Para entender el fenómeno recurramos a una metáfora: imaginémonos a los corpúsculos de luz como minúsculos huevos; la luz sin polarizar constaría de un chorro de huevecillos sin orientar, pero si la luz está polarizada los huevos tendrían una orientación, vertical, como cuando se guardan en la huevera, por ejemplo. Cuando la luz solar –sin polarizar- llega a la atmósfera, los átomos la absorben y, a continuación, la emiten polarizada. Examinemos ahora una zona del cielo azul; si disponemos del instrumento adecuado notaremos que la luz que nos llega está polarizada (en la dirección perpendicular al plano que contiene el Sol, esa zona y nosotros); si repetimos las observaciones veremos que, cuando el Sol está próximo al horizonte, la zona del cielo cuya luz presenta mayor polarización estará encima de nuestra cabeza. Evidentemente; para orientarse bajo un cielo encapotado, los pilotos debían esperar a que se abriese un claro, porque la luz procedente de las nubes no está polarizada.

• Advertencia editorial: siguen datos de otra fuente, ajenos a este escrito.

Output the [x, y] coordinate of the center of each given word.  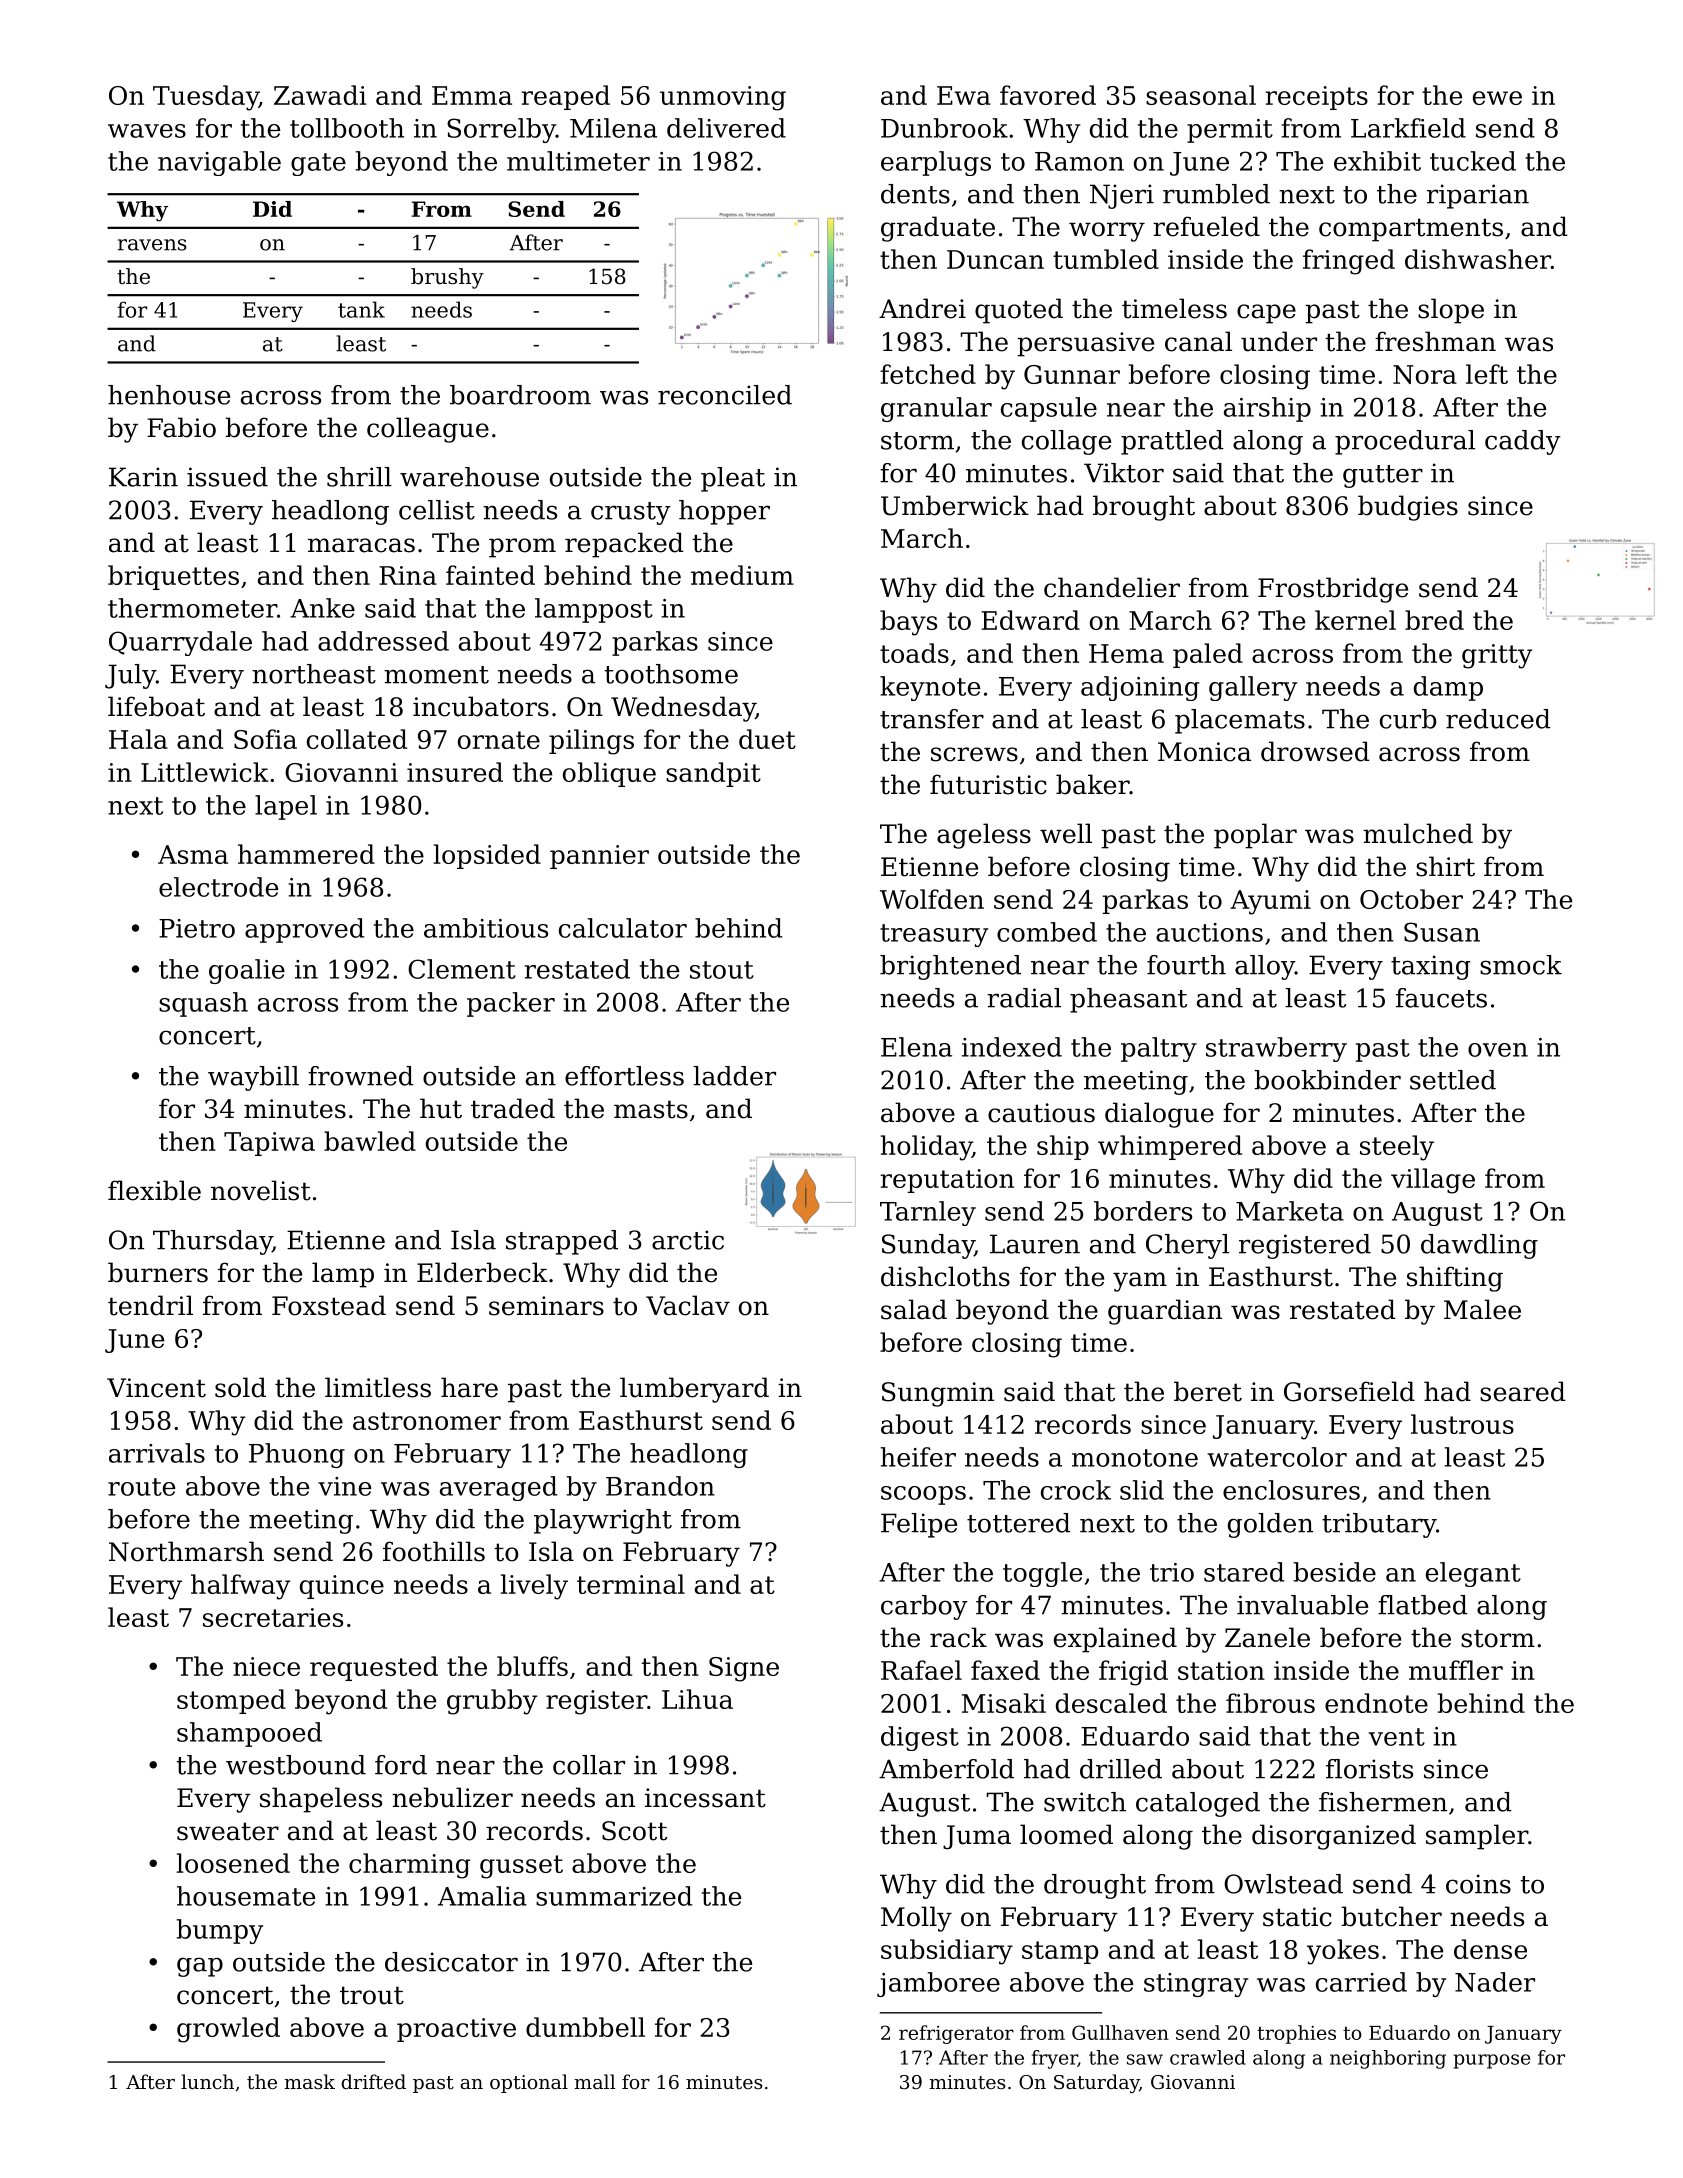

Los ojos humanos, hábiles para ver los distintos colores, no están diseñados para distinguir los diferentes grados de polarización. Sin embargo, no somos completamente ciegos al fenómeno; la luz polarizada crea un dibujo muy débil y difícil de ver en el centro del campo visual: se trata de una figura de color amarillo con el aspecto de un reloj de arena horizontal (técnicamente llamado cepillo de Haidinger). Los fisiólogos ya le han encontrado una explicación: el pigmento del centro de la retina (la mácula lútea) absorbe más o menos luz dependiendo de su polarización. Añadiré, para satisfacer la curiosidad del excepcional lector que haya conseguido verlo, que la dirección de la polarización de la luz es perpendicular a la figura amarilla.
Admiremos a los animales –abejas, mantis, pulpo, calamares y sepia- que perciben la luz polarizada; algunos de ellos, como los antiguos navegantes vikingos, usan su habilidad para orientarse.